Data on 731 immunocyte phenotypes were obtained from genome-wide association studies. Liver cirrhosis data were derived from the Finn Gen dataset, which included 214403 individuals of European ancestry. We used inverse variable weighting as the primary analysis method to assess the causal relationship. Sensitivity analyses were conducted to evaluate heterogeneity and horizontal pleiotropy.

RESULTS

The MR analysis demonstrated that 11 immune cell phenotypes have a positive association with liver cirrhosis [P < 0.05, odds ratio (OR) > 1] and that 9 immunocyte phenotypes were negatively correlated with liver cirrhosis (P < 0.05, OR < 1). Liver cirrhosis was positively linked to 9 immune cell phenotypes (P < 0.05, OR > 1) and negatively linked to 10 immune cell phenotypes (P < 0.05; OR < 1). None of these associations showed heterogeneity or horizontally pleiotropy (P > 0.05).

CONCLUSION

This bidirectional two-sample MR study demonstrated a concrete causal association between immunocyte phenotypes and liver cirrhosis. These findings offer new directions for the treatment of liver cirrhosis.
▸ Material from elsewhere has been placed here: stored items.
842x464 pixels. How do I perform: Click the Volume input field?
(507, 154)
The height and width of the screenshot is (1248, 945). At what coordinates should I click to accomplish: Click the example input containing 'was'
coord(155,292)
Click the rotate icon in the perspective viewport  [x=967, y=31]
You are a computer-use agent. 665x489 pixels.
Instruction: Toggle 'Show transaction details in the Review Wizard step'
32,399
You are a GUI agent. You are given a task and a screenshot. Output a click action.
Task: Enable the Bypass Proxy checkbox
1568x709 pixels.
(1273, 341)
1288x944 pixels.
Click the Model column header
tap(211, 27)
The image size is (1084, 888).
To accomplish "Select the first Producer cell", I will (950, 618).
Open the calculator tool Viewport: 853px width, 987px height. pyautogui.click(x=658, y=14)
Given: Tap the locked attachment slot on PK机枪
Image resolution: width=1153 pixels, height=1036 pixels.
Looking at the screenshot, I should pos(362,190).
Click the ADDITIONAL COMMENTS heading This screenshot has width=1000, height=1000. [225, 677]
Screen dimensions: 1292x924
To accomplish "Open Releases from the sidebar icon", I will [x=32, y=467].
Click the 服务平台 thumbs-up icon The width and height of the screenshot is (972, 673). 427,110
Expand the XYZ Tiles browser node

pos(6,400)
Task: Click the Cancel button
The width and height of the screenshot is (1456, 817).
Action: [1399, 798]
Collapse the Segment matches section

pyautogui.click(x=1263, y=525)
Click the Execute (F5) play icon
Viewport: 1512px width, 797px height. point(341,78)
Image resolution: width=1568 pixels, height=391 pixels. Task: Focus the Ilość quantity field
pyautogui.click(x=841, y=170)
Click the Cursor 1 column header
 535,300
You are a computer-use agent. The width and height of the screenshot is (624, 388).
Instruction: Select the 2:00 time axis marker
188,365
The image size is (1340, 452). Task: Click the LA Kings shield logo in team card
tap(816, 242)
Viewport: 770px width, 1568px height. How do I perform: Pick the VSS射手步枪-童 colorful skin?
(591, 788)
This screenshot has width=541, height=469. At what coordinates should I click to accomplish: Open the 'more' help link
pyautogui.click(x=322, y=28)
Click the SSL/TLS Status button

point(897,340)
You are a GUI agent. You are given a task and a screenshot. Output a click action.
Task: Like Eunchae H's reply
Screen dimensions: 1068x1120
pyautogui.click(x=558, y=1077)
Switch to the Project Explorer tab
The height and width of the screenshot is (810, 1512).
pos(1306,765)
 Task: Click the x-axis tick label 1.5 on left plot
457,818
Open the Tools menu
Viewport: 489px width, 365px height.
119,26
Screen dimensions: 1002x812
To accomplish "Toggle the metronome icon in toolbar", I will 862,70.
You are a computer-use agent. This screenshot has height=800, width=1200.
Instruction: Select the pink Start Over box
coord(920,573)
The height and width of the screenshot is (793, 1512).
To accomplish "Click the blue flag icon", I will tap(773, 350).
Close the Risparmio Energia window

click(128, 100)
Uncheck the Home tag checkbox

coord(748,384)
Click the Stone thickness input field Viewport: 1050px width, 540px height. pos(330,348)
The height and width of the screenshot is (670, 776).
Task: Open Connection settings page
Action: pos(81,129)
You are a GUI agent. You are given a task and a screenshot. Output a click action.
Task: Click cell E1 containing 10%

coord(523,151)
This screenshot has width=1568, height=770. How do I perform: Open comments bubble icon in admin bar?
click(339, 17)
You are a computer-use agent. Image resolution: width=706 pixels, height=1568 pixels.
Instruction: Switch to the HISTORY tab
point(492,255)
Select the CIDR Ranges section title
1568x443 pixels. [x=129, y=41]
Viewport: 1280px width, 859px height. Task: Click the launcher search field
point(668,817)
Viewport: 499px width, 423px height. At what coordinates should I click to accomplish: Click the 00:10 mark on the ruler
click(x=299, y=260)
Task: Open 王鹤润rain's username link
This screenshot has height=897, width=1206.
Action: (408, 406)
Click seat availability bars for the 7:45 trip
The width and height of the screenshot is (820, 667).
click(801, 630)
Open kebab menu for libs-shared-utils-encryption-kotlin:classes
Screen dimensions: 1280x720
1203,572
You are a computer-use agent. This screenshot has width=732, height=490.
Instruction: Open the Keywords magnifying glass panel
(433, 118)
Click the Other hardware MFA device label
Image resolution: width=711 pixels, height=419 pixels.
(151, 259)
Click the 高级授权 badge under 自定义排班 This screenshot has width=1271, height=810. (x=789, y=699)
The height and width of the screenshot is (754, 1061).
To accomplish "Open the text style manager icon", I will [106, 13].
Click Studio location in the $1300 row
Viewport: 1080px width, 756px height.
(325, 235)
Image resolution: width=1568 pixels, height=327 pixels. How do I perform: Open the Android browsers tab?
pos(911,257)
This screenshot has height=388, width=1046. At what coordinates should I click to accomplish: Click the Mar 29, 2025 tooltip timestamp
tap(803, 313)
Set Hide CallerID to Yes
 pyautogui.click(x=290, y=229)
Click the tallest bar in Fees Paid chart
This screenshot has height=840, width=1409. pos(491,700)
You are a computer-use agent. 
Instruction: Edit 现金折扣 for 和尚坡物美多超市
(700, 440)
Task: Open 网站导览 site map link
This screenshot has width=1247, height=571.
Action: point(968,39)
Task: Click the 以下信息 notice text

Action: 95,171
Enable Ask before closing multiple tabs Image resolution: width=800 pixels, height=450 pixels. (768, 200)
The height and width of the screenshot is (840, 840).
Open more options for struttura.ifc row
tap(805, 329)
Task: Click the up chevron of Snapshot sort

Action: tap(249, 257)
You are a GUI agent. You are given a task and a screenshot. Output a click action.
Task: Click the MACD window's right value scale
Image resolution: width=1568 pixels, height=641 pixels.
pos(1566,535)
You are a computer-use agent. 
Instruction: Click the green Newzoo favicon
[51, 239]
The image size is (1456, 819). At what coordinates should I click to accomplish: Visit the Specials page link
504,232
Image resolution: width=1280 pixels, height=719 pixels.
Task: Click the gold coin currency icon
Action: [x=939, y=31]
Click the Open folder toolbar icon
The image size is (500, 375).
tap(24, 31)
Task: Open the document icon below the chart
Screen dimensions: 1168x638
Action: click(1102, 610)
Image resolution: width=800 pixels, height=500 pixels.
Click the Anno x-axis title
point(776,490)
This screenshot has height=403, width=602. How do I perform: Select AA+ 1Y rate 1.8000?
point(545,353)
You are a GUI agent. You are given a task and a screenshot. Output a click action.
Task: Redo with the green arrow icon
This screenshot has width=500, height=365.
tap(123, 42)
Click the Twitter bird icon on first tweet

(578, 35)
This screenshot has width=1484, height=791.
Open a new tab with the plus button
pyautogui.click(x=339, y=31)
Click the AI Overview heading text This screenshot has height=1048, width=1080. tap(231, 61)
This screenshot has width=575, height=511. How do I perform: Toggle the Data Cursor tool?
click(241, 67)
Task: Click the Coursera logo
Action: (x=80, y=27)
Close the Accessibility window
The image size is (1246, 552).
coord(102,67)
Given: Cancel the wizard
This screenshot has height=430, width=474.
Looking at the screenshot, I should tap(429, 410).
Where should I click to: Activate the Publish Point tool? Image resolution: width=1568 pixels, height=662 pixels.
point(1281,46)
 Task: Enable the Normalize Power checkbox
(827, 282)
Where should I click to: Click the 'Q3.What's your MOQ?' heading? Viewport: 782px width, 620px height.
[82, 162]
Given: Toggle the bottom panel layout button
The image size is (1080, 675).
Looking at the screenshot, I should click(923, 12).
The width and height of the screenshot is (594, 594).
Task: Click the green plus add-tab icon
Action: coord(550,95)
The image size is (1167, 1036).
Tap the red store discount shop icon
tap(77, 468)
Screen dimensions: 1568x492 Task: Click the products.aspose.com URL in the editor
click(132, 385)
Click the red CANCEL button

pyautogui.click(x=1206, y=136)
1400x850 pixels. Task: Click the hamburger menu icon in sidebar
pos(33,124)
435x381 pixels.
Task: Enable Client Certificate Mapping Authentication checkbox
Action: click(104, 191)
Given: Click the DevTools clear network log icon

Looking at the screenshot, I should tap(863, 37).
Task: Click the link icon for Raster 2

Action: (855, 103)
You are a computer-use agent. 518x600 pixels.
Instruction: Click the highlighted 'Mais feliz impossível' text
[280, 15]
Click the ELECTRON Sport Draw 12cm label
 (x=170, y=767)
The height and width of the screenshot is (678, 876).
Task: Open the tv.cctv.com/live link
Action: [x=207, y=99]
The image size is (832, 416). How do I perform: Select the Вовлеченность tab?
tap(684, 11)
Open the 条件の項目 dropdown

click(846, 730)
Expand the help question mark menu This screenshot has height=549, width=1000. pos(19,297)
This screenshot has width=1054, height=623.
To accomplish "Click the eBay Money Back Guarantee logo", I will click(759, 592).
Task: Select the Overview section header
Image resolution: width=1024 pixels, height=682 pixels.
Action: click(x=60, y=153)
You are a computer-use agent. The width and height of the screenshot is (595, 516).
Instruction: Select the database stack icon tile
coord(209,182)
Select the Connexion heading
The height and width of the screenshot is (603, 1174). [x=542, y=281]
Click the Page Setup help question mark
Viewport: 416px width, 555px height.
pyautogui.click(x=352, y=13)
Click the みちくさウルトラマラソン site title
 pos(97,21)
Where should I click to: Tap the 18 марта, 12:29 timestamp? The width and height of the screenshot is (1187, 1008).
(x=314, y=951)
Keywords: Liver cirrhosis; Immune cell; Immunocyte phenotype; Mendelian analysis; Causal association

Core Tip: The causal relationship between immunocyte phenotypes and liver cirrhosis has not been fully elucidated. This bidirectional two-sample mendelian randomization study identified a significant causal association between 731 immunocyte phenotypes and liver cirrhosis. We found that 20 immunocyte phenotypes were associated with liver cirrhosis (P < 0.05), whereas liver cirrhosis was associated with 19 immunocyte phenotypes (P < 0.05). None of these associations showed heterogeneity or horizontal pleiotropy (P > 0.05). These findings provide novel directions for the treatment of liver cirrhosis.